September 28, 2005
By Sgt. Brad Staggs and Spc. Nicki Fellenzer
LAKE CHARLES , La. -- “Who wants to go home?”
An enormous cry of “Hooah!” erupted from the formation at 1st Sgt. Daryl Plude’s question.
After three weeks of being deployed to Louisiana in support of relief efforts in the aftermath of Hurricane Katrina, the 229th Military Police Company and the 192nd Security Forces Squadron had just been informed they were heading back home to Virginia.
For several days, the Virginia Air and Army National Guardsmen were on standby, as local law enforcement and emergency response workers watched the path of yet another hurricane – Rita – which seemed to be forging a path which could directly affect Lake Charles, Louisiana, where the 229th MP Company and the 192nd Security Forces Squadron had been working, and large parts of Texas. Duffel bags and rucksacks had been packed, equipment was secured, and vehicles were inspected and prepared for the long trip back to Virginia.
But no one seemed to know when, exactly, the Virginia Guardsmen were heading home, until the evening of Sept. 21, when Plude announced the convoy would be leaving for Virginia early the next morning.
And despite the general good feeling about having helped the victims of Hurricane Katrina and having performed a service for the citizens of Louisiana, the Soldiers were glad to be finally heading home to their families and friends.

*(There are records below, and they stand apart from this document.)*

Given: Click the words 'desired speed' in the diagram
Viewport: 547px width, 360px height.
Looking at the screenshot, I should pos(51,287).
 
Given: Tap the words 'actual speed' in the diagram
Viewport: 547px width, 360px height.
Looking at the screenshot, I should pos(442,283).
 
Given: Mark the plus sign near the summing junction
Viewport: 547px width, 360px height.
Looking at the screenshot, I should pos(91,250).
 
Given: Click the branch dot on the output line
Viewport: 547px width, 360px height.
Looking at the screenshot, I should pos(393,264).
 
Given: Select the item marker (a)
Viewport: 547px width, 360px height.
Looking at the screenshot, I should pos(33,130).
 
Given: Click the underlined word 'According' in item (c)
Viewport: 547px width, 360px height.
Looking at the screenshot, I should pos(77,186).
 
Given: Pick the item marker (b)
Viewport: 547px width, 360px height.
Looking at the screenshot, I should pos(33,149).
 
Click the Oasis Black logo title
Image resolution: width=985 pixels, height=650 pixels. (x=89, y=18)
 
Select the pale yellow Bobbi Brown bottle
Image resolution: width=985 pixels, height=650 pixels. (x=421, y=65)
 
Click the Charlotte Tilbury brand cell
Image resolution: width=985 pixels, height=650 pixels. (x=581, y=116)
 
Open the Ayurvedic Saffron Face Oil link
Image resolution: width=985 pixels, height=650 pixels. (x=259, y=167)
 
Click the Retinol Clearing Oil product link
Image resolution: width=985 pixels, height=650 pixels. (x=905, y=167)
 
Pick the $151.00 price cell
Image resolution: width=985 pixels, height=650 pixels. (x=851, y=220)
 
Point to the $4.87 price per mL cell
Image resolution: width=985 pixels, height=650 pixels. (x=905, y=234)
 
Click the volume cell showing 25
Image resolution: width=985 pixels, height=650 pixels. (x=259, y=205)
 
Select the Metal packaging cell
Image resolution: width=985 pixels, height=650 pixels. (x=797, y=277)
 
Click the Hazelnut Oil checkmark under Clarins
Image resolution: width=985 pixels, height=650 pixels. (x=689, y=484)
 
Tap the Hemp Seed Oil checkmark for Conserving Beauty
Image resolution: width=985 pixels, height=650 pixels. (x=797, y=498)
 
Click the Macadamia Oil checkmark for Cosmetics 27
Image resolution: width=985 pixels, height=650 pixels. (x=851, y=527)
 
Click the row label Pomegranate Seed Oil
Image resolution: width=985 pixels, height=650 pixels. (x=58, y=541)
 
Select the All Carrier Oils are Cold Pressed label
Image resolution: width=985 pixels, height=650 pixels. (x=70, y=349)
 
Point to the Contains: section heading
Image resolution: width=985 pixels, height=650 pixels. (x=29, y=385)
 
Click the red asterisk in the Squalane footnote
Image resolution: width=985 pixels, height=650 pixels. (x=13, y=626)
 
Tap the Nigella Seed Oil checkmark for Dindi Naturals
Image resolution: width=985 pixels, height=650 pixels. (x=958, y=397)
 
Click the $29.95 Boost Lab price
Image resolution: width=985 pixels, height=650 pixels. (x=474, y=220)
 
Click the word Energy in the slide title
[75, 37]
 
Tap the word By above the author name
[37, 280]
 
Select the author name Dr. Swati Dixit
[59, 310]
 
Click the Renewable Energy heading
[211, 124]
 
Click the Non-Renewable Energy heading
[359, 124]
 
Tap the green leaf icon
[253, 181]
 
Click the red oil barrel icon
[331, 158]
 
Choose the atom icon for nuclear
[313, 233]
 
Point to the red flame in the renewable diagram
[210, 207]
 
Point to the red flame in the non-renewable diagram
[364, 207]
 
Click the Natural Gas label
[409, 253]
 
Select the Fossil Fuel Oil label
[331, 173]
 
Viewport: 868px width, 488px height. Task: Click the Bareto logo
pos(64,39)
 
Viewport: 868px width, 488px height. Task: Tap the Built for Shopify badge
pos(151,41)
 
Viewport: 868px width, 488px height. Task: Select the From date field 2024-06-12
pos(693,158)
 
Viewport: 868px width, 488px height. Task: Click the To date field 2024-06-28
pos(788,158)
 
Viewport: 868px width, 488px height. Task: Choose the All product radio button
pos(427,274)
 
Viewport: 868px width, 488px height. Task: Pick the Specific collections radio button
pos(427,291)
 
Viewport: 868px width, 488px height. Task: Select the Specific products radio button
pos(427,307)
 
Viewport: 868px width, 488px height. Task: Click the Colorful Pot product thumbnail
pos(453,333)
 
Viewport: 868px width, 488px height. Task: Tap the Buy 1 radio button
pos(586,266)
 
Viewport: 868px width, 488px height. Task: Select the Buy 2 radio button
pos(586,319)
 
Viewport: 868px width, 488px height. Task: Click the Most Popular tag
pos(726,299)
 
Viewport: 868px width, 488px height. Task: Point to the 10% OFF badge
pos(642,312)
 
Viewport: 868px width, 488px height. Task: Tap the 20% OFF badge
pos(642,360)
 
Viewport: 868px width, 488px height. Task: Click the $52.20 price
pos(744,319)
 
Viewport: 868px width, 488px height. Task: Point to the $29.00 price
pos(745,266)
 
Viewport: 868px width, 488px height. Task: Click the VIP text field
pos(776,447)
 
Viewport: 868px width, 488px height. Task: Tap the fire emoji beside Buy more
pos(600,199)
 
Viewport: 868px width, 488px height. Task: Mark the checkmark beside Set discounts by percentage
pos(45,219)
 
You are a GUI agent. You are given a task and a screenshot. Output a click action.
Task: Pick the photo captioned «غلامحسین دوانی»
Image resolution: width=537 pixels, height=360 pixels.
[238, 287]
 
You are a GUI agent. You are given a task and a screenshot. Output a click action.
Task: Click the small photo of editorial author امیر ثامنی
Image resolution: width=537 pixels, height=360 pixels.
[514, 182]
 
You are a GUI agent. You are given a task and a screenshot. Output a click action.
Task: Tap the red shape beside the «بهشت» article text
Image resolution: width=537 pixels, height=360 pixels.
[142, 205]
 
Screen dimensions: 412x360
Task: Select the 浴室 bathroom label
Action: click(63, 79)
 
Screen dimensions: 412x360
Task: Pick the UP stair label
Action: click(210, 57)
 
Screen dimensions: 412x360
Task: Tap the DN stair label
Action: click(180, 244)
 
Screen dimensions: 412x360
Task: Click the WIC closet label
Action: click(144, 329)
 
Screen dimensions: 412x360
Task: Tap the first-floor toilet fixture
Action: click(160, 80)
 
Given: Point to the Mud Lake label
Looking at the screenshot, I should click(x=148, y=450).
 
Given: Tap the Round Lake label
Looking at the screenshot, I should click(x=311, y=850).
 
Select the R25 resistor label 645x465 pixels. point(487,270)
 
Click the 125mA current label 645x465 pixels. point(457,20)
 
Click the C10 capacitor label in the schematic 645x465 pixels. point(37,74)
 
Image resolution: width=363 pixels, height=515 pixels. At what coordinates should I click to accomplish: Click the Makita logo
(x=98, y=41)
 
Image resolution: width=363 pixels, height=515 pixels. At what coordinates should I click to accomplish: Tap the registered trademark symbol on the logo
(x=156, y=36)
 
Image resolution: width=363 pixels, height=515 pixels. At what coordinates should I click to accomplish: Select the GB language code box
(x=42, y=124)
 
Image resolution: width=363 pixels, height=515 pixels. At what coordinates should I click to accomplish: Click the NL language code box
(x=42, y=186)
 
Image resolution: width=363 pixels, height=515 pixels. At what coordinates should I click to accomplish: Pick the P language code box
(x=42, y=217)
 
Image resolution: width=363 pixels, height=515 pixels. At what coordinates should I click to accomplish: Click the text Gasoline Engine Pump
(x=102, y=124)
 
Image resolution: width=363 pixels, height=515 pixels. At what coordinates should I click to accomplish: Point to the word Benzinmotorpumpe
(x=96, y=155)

Pvt. Matthew Kasharian, a military police officer from Colonial Heights, Va., feels the unit did something worthwhile during the mission in Lake Charles. “While we were down here, we managed to get a child away from an abusive mother,” he said. “I’m really happy we were able to do that.” But like most Soldiers and Airmen who have been deployed here for the past several weeks, Kasharian is ready to go home.
The mission of the 229th MP Company and the 192nd Security Forces Squadron was to supplement local law enforcement efforts in the Lake Charles area. With several thousand evacuees having been housed in the region, local police resources were stretched tight. The presence of the military police officers at the Burton Coliseum and the Lake Charles Civic Center took some of the strain off local law enforcement authorities and allowed them to return to their regular duties.
The Soldiers also performed several humanitarian missions, having delivered water, air mattresses and other supplies to outlying towns, where some of the evacuees were housed. Several of the Soldiers and Airmen on duty at the Burton Coliseum in Lake Charles took children to the movies, gave them rides in their Humvees and even drove displaced New Orleans residents to find jobs.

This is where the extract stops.